Likely Voter Screens: Who Actually Votes
The single biggest methodological choice a pollster makes is whether to measure all adults, registered voters, or likely voters. Each universe produces systematically different results. All-adult polls typically show the most Democratic-leaning results because the non-voting public skews younger and more diverse. Registered voter polls move closer to the actual electorate. Likely voter polls — restricted to people with a high probability of actually casting ballots — tend to show the most Republican-leaning results, reflecting the older, more educated, higher-income profile of consistent voters.
The Gallup likely voter screen, developed in the 1950s and still used widely, asks seven questions: Did you vote in the last election? Do you know where your polling place is? Have you voted in the precinct before? How much have you thought about the election? How closely are you following political news? Do you plan to vote? How certain are you that you will vote? Respondents who answer yes to five or more are classified as likely voters. Other models use a single screen (self-reported intent to vote) or a weighted probability score. The choice of screen can shift final results by 2-4 points.
Weighting: Correcting for Who Picks Up the Phone
| Demographic Variable | Typical Weight Target | Common Direction of Raw Skew | Method | Controversy Level |
|---|---|---|---|---|
| Age (18-34) | ~22% of LV electorate | Under-represented in raw sample | Census ACS data | Low |
| College education | ~38% of voters | Over-represented (college grads answer surveys more) | Census CPS Voting Supplement | Medium |
| Race/ethnicity | ~73% White non-Hispanic | Varies by mode | Census ACS data | Low |
| Party identification | ~33% D, 30% R, 37% I (varies) | Over-depends on pollster's prior | Prior election results or registration | High |
| Geography (region) | Census regional shares | Urban over-represented in online panels | Census data | Low |
| 2020 vote recall | ~51% Biden, ~47% Trump | Varies; some show too many Biden voters | Adjusted for known recall bias | High |
Margin of Error: What It Actually Means
The margin of error is the most misunderstood concept in polling. When a poll shows Candidate A at 48% and Candidate B at 46% with a ±3-point margin of error, it does not mean the race is "within the margin of error" in the sense that we cannot say who is ahead. The margin of error applies to each candidate's number independently. The combined uncertainty for the difference between the two candidates is approximately √2 times the individual margin — about ±4.4 points for a 3-point individual margin. The 2-point lead is real but narrow.

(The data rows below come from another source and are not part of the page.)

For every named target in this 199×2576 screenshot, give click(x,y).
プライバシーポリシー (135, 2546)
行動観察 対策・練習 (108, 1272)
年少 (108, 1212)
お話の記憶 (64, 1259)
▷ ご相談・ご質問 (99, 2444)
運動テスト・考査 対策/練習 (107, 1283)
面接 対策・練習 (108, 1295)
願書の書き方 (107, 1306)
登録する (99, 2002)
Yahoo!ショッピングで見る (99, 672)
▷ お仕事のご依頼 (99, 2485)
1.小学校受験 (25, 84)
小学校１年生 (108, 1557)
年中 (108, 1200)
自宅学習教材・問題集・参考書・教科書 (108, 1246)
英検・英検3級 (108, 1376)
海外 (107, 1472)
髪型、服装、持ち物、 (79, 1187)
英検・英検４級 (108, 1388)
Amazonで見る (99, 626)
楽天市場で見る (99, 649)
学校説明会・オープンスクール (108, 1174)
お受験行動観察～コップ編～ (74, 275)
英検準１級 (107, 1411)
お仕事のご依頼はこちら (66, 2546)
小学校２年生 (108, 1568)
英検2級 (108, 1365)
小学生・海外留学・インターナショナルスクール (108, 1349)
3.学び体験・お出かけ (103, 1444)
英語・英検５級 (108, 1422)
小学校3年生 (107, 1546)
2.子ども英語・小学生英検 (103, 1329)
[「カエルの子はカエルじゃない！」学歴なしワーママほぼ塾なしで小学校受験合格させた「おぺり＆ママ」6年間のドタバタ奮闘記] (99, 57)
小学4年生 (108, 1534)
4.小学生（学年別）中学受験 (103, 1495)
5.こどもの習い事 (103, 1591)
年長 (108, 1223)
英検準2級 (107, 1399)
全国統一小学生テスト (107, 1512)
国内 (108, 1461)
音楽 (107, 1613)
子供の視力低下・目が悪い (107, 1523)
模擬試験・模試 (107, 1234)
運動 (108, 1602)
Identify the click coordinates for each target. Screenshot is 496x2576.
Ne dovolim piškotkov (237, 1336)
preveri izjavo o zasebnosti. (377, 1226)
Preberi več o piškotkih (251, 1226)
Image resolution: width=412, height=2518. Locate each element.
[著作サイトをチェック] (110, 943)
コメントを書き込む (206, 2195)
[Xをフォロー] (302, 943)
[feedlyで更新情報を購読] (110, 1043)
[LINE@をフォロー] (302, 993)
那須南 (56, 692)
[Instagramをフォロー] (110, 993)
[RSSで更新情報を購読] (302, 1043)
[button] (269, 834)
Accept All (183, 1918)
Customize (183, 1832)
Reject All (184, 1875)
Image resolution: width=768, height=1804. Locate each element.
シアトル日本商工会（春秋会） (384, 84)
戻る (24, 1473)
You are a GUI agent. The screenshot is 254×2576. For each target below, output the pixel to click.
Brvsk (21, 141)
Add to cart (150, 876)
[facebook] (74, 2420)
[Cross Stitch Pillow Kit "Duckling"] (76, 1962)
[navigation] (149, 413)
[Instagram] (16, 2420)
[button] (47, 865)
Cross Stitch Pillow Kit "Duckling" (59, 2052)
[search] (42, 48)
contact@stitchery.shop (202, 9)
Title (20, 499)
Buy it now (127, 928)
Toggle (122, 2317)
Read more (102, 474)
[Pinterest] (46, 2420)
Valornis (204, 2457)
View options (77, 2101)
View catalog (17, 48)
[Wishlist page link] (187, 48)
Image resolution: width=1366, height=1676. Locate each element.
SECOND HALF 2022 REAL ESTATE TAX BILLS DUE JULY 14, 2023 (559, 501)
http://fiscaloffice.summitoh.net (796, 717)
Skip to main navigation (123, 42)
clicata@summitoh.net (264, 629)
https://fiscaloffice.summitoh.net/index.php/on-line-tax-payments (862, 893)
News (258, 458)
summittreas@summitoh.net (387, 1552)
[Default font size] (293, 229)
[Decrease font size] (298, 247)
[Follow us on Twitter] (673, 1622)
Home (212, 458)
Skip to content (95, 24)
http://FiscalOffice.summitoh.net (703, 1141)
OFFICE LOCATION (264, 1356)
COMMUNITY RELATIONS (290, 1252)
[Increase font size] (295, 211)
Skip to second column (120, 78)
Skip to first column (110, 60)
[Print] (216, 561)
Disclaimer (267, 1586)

Furthermore, the stated margin of error only captures sampling error. It does not account for systematic errors: bad weighting, non-response bias, poor question wording, or social desirability effects. The "herding" phenomenon — where pollsters subtly adjust their results to match the polling consensus — is a form of systematic error that can cause all polls to be wrong in the same direction simultaneously, as happened in 2016 in Wisconsin and Michigan. The true uncertainty in any individual poll is roughly twice its stated margin of error when systematic error is included.